Ao longo do século 19, os papas passaram a se preocupar com a escravidão de uma maneira mais humanitária. “Havia um debate antiescravismo [entre os católicos] no Brasil pelo menos desde os anos 1830, embora a Igreja sempre foi dividida e a questão tinha apoiadores e combatentes”, aponta Santirocchi.
Em 1888, o papa Leão 13 (1810-1903) enviou uma condecoração para a princesa Isabel (1846-1921) por conta da assinatura da Lei Áurea.
O historiador lembra que o abolicionista Joaquim Nabuco (1849-1910) havia conseguido uma audiência e, em 10 de fevereiro de 1888, encontrou-se com papa Leão 13 para angariar seu apoio ao fim do regime escravocrata no Brasil.
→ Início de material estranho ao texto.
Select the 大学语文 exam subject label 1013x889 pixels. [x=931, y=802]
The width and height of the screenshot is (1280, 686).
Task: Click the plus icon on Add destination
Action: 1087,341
Uma carta da Igreja sobre o tema foi publicada em 5 de maio daquele ano, oito dias antes da Lei Áurea ser decretada — mas a tradução em português só seria conhecida no Brasil depois da lei nacional. A encíclica era dirigida aos bispos do Brasil. “Pedia apoio à abolição da escravidão”, diz Venancio.
Na opinião de Venancio, as iniciativas católicas contra a escravidão foram “iniciativas tardias”.
“Durante séculos, a Igreja Católica conviveu com a escravização de africanos sem condená-la formalmente. No século 19 essas bulas foram importantes”, comenta.
“As novas posições da Igreja, em geral, são lentas e pontuais. A Igreja comungou da convivência, da conveniência e conivência com senhores de escravos, administradores coloniais, a vigilância da rebelião e a repressão às insurreições negras”, comenta Martinez.
Nas últimas décadas a Igreja se posicionou algumas vezes pedindo desculpas pela sua relação com a escravidão. O mais recente posicionamento acerca do tema data de março de 2023. Em nota oficial, o Vaticano repudiou “os conceitos que não reconhecem os direitos humanos” durante o processo de colonização e, alegando ser “justo reconhecer estes erros” da própria Igreja, declarou “pedir perdão”.
O documento focava especificamente nos povos indígenas, mas também condenou “atos de violência, opressão, injustiça social e escravidão” praticados no período.